Vibe Coding
I never thought I would say this: Wow! I love vibe coding. Currently, writing this article (sans AI), within my VSCode instance on my 5th project in 2 weeks. I started down this journey of vibe coding to learn what all the hype was about. I was inspired from some friends of mine with all sorts of varying technical backgrounds making really impressive prototypes or developing features very quickly. After looking at a couple of job opportunities and seeing applications which ask about AI usage, I realized I should be more informed. So I downloaded Cursor and naively got started.
1. Cursor
Before all of this, I did use some large language model (LLM) based tools during my time at Amazon. I personally found those (2024) autocomplete assistants to be more trouble than they were worth. While it would generate reasonable blocks of code at say, the function level or even class level, it was largely getting in my way of physcically typing. There were some fundamental issues such as when I would take the autocomplete's suggestion, sometimes the brackets were unbalanced, or I would have to modify the code anyways, resulting in typing the same amount as without the autocomplete. Worse still, I started to find myself just sitting there a few seconds at a time waiting to see the suggestion rather than just writing the code I needed to write. Not to mention there still was the core problem of "where exactly should this code go" which these tools were not helpful with at the time.

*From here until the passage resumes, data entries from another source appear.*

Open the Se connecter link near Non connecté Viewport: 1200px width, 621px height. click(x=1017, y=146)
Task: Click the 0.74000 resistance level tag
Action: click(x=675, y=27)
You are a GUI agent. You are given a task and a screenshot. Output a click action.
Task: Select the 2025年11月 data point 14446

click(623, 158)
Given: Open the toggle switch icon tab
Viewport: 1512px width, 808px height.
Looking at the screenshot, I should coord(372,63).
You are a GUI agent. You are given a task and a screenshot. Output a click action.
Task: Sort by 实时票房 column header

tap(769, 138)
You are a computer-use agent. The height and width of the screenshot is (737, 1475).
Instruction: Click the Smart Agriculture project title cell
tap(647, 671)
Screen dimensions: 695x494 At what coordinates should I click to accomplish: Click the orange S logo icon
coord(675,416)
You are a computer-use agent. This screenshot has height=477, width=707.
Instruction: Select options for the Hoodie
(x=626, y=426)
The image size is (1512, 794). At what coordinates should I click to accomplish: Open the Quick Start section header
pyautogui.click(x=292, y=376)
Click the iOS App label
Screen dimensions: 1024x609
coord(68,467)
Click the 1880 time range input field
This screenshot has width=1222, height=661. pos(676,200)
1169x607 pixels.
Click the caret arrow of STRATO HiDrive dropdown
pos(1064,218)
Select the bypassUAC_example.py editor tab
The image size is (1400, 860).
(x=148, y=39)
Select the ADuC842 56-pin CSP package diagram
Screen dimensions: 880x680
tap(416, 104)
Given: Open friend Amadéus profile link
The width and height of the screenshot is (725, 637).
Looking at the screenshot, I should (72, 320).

However, LLM-based tools have come a long way from that initial version I used. When I picked up Cursor towards the start of July, I was incredibly impressed that it was able to generate me a typescript project that built and had local testing and hosting exactly as I described all in the span of half an hour. I naively prompted it to make me a simple tower defence game without any real thought or care to the end product, but it was able to do what I asked. After working through some issues in the browser by pasting error messages back to the chat, I was quite impressed that it could solve the majority of them. All that said, after hitting the token limit, I was not sure it would help me to keep building on top of this application given I was starting to need more prompts to solve relatively simple problems. However, I was very sold on this being something I would use to prototype and/or start new projects. I easily saved myself 20 hours of work between setting up a mono repo with frontend, backend, and infrastructure as code, getting the configurations correct alongside the core libraries I would need for my project. And, of course, the initial core code to scaffold an idea. I was hooked.
2. Claude Code - First prototype
I abandoned that tower defence project and after a road trip down the west coast, I tried Claude Code... I still have not looked back. Claude Code is a part of the subscription service by Anthropic whose models I am quite familiar with using from building a retrieval augmented generation (RAG), human-in-the-loop LLM-based web application during my time at Amazon. I installed the Claude Code extension in VSCode and interact with it through the claude command in the terminal. Each time you do this, it starts a new context to prompt Claude. I decided I needed to use some of my skills as an experienced software developer to best utilize this tool. For the first prototype, I was sent an idea by a friend. I took the flow he laid out in words and asked Claude to write me a product document based on the idea. After reviewing this myself, making changes, and then sending it for feedback, I took the written feedback and asked Claude to address it. After a few moments, Claude edited the document, incorporating the feedback. I then prompted Claude to make me a technical design document with the core technology I wanted to use: Typescript frontend (with React), backend, and shared packages as well as a typescript infrastructure as code package using AWS Cloud developer Kit (CDK). I also specified the specific infrastructure I wanted to use: DynamoDB, S3, Cloudfront, and lambda for compute. After being happy with the minimal viable set of tech design, I asked Claude to make the MVP for me. Half hour later, I had everything I asked for, however there were some issues when testing where the end to end was not fully integrated. But again, I saved myself 40 hours of work to get to this point after spending about 3 hours of effort. That is a wild return on my time investment. Another hour of iterating through browser and cloudwatch error logs and I had a fully functioning end to end prototype, hosted as a single page app on cloudfront I could send to my stakeholder.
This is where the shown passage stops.